The Times recently ran a lengthy account of Giuliani’s drinking. The ostensible justification was the supposed relevance of Giuliani’s drinking to the prosecution of Donald Trump. The argument goes like this: Trump might say he cannot be faulted for the events of January 6 because he was relying on the advice of his lawyer, Giuliani. If Trump knew Giuliani was a drunk, it would weaken this defense.
Yet the Paper of Record provides not one syllable that connects Giuliani’s drinking to any advice he has ever given the former president. Ever. The article repeats the story that Giuliani was “definitely intoxicated” on election night, but the source of this quote is quick to say he has no idea whether Giuliani was intoxicated when he spoke with Trump.
In any event, though the advice-of-counsel defense requires that the lawyer’s advice be reasonable, I am aware of no case that rejects it based on the BAC of the lawyer at the time she huddled with her client. The Times draws our attention to no such authority, nor does it quote any authorities who support this extraordinary legal theory.
In fact, we don’t even know whether prosecutors are genuinely pursuing the argument. The Office of Special Counsel Jack Smith declined to comment for the article. The journalists relied on an unnamed “person familiar with the matter,” who apparently told them Smith’s office “has questioned witnesses about Mr. Giuliani’s alcohol consumption as he was advising Mr. Trump, including on election night.” Perhaps this is so, though it hardly needs saying that Giuliani’s possible intoxication November 3 has very little relevance to his advice thereafter.
In any case, the great majority of the article has no remote connection to Giuliani’s conversations with Trump. Instead, it is a 3000-word account of his emotional and mental decline. The authors detect “a smallness to [Giuliani’s] world now, a narrowing to reflect his circumstances.” Like many once-powerful men, Giuliani apparently could not live with his precipitous fall from national prominence to cultural irrelevance. He turned to alcohol to soften the blow, and the drink has gotten the better of him, or so the writers suggest. The connection to Trump and the advice-of-counsel defense seems almost an afterthought, a few paragraphs that imply far more than they prove.
So, if we grant that the link to the advice-of-counsel defense is not the real purpose of the article, the question is whether the personal failings of a very public figure are the proper subject of journalistic attention. The answer to this question has to be no.

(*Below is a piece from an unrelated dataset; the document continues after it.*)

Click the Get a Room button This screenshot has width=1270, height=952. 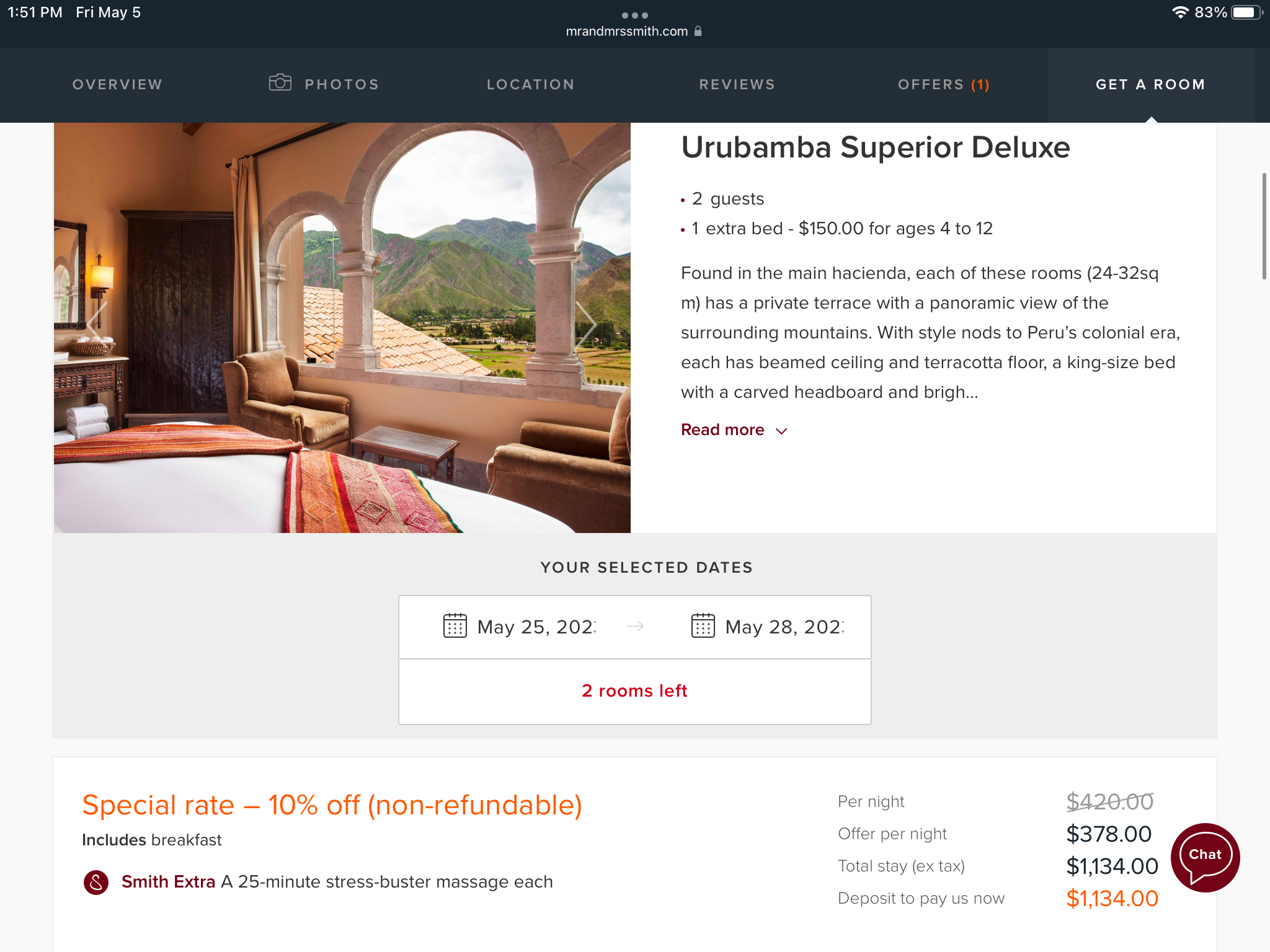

The Times has engaged in public shaming. I accept that the tone of the article is not particularly vicious, at least not by the standards of the day. But it recounts several episodes when Giuliani publicly embarrassed himself and others because of his drinking. Giuliani emerges as a pathetic figure who cannot control his drinking or his behavior, and whose increasingly desperate attempts to remain relevant have driven him deeper and deeper into private ruin and public humiliation. The Times participates in (and profits from) this humiliation by repeating and amplifying Giuliani’s personal failings, and that is simply indefensible.
I am no fan of Rudy Giuliani. I am so far to his left that he can’t even see me from where he lives. I have spent the whole of a long career as a criminal defense and civil rights lawyer standing with prisoners on death row and detainees at Guantanamo. And Lord knows I abhor what Giuliani has done these past fractious years, particularly since he threw his hat in with Donald Trump. His behavior has been contemptible; soon enough, we will learn if it was also criminal.
But I object to Giuliani’s public behavior, not his private morality. More than a century ago, Fats Waller had it right: “If I attend church on Sunday. Then cabaret all day Monday. Ain’t nobody’s business if I do.” Ain’t nobody’s business if Rudy Giuliani is an alcoholic.
Even more do I despise shaming people for behavior attributable to illness or disease. More than half a century ago, no less an authority than the New York Times observed the “great change in attitude toward alcoholics. … [T]hey have come to be viewed as victims of an unfortunate disease and proper subjects for medical treatment.”
Perhaps Giuliani is an alcoholic, perhaps he is not, but if a public figure suffered from severe depression—so severe that at times it distorted her thinking, as depression can do—I trust no one would parade the embarrassing particulars of her behavior to an audience in the millions, just as I trust no one would try to profit from her illness. At least, I trust the New York Times would not.
In our hyper-wired age, when so much of our personal life can be discovered by anyone with an internet connection, it may seem extravagant to insist on the difference between public and private behavior. But that is precisely when the boundary is most important.
Yes, the Times owes Giuliani an apology.